No hay fuerza política, incluyendo al kirchnerismo, que pueda vanagloriarse de haber superado esta problemática. Y no hay política de seguridad que no incluya una estrategia para sus fuerzas de seguridad. La herramienta tiene que adecuarse al objetivo. Los gobiernos de Córdoba y Santa Fe nunca se plantearon reformas ni reorganizaciones o replanteos de sus fuerzas policiales, las que permanecieron intocadas durante años. En el caso cordobés, los dos funcionarios renunciantes eran a su vez policías. En el gobierno bonaerense hubo intentos de reestructurar a la fuerza policial más grande y conflictiva como es la bonaerense. Y el más importante fue la reestructuración que implementó León Arslanian. No fue tampoco una solución definitiva, porque también implicaba la aparición de nuevos problemas. Y finalmente fue limitada.

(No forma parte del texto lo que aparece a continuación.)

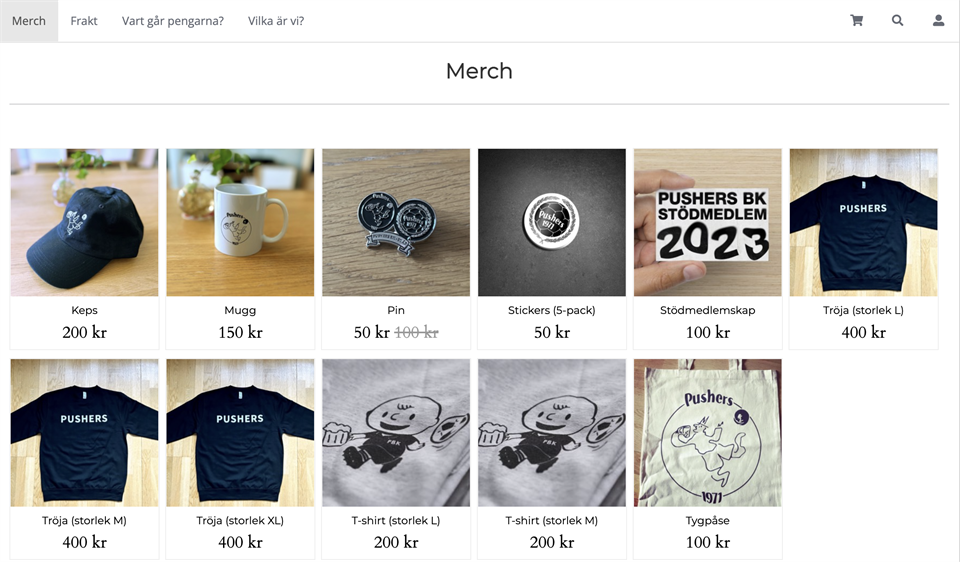960x562 pixels.
Task: Click the T-shirt (storlek M) title
Action: pos(552,520)
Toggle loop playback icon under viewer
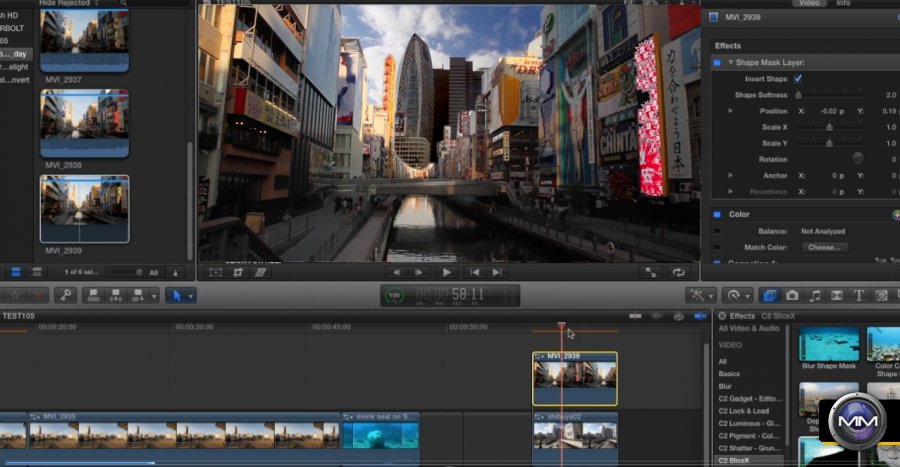 680,272
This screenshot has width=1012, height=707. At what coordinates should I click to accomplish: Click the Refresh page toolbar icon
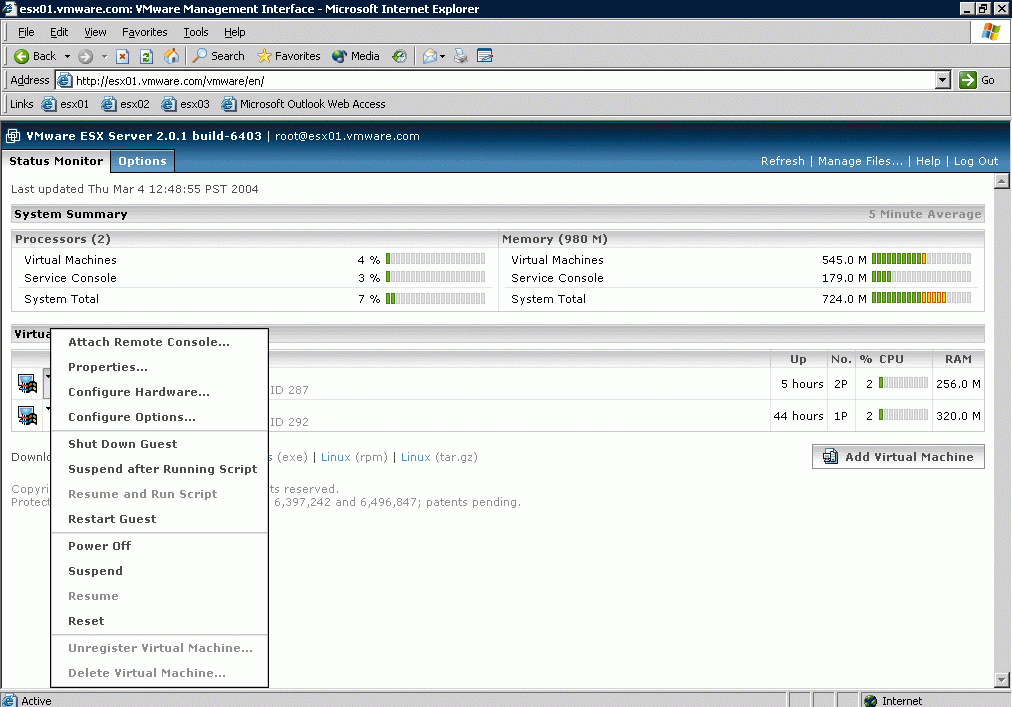[x=146, y=56]
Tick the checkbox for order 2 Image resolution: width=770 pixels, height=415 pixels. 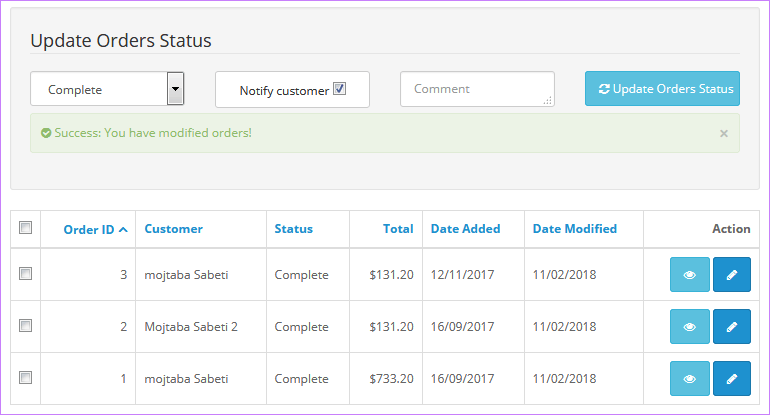pos(26,325)
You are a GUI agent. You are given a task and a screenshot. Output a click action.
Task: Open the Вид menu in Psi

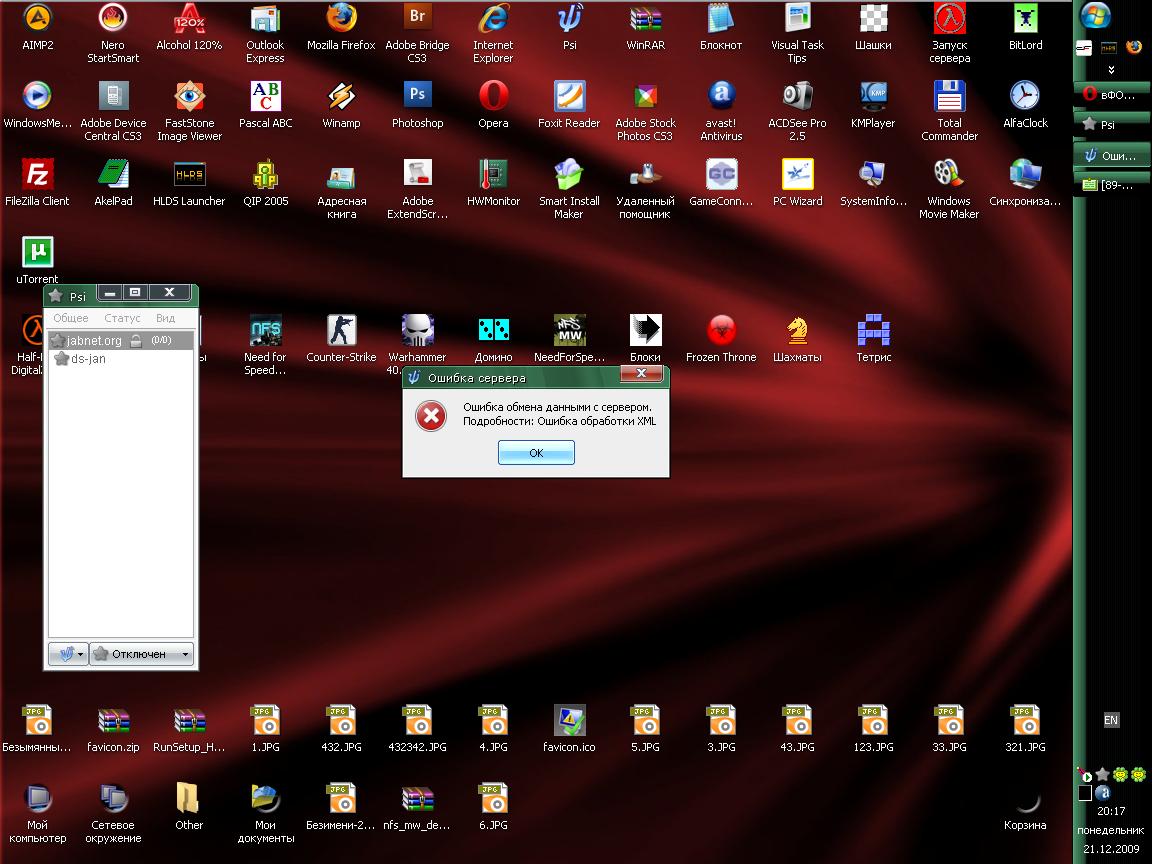(165, 318)
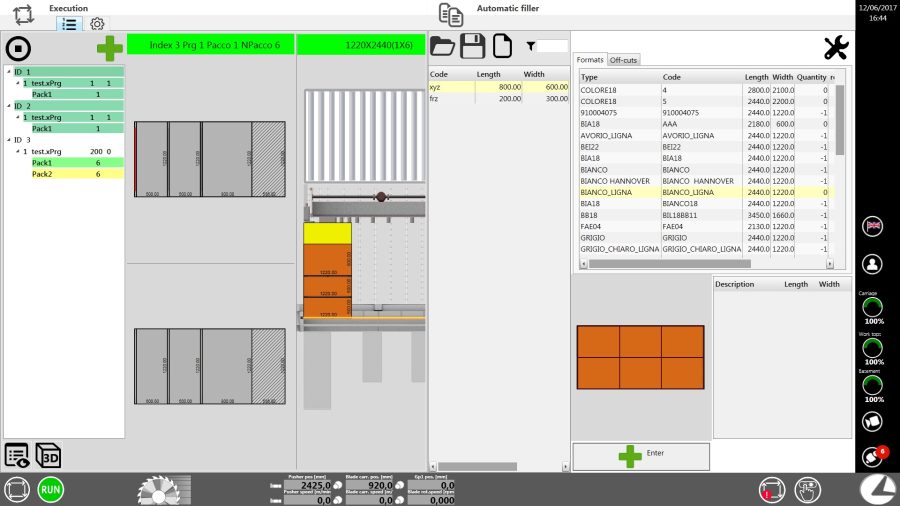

La oposición reclama resultados que no tiene en los distritos que dirige. En situaciones electorales como la actual, esos planteos recrudecen y se instalan mediáticamente como si alguien tuviera una solución mágica que a veces consiste en la colocación de cámaras o en debates parciales sobre la edad de imputabilidad. Los escándalos policiales en Córdoba y Santa Fe demuestran que sobre este tema no existen soluciones mágicas, únicas ni inmediatas y que hace falta un diagnóstico que abra la puerta a nuevas estrategias.